= Neo-Chalcedonism =

6th-century Byzantine theological movement

Neo-Chalcedonism (also neo-Chalcedonianism) was a sixth-century theological movement in the Byzantine Empire. The term however is quite recent, first appearing in a 1909 work by J. Lebon.

==Overview==
The main preoccupation of neo-Chalcedonians was specifying the nature of the hypostatic union of two natures in Christ, which was left vague in the definition of Chalcedon. The dyophysite neo-chaldeconians were chiefly opposed by the monophysites, who increasingly labelled them Nestorians, that is, deniers of the deity of Christ.
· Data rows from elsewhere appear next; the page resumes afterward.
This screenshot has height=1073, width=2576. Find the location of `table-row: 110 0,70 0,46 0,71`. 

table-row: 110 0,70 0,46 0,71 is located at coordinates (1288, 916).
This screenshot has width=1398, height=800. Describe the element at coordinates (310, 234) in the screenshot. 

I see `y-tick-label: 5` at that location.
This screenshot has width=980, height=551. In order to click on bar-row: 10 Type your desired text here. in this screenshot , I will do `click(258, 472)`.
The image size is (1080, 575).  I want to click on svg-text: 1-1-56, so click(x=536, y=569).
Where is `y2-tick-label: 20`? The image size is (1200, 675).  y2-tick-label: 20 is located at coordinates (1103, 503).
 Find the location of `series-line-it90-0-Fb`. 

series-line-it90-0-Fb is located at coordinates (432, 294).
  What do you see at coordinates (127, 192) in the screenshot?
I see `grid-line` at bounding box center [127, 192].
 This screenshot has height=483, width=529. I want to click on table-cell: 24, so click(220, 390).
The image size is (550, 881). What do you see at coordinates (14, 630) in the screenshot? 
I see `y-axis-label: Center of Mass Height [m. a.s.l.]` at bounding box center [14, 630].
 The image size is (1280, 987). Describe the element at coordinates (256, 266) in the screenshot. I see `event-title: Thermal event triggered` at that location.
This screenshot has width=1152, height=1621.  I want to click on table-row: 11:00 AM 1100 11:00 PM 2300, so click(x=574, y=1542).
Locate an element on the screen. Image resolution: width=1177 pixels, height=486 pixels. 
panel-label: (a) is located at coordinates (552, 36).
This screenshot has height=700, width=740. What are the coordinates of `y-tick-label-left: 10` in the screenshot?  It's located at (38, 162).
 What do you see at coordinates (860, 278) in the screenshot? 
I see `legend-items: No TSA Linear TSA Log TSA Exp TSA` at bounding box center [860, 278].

Major neo-Chalcedonians include Nephalios, John of Caesarea and Leontios of Jerusalem. They sought a middle ground with the so-called "verbal" (moderate) monophysites. They emphasised the synthesis of natures in Christ, employing a word favoured by the verbal monophysites, and the hypostatic as opposed to natural union of the natures. They continued to accept the proposition that only "one of the Trinity has suffered" and the twelve anathemas of Cyril of Alexandria.

The movement achieved supremacy in Egypt during the pontificates of Anastasius I (559–569, 593–599) and Gregory (569–593) of Antioch. Emperor Justinian I accepted the neo-Chalcedonian interpretation, and it was approved officially at the Second Council of Constantinople in 553. This provoked the Schism of the Three Chapters, which lasted over a century.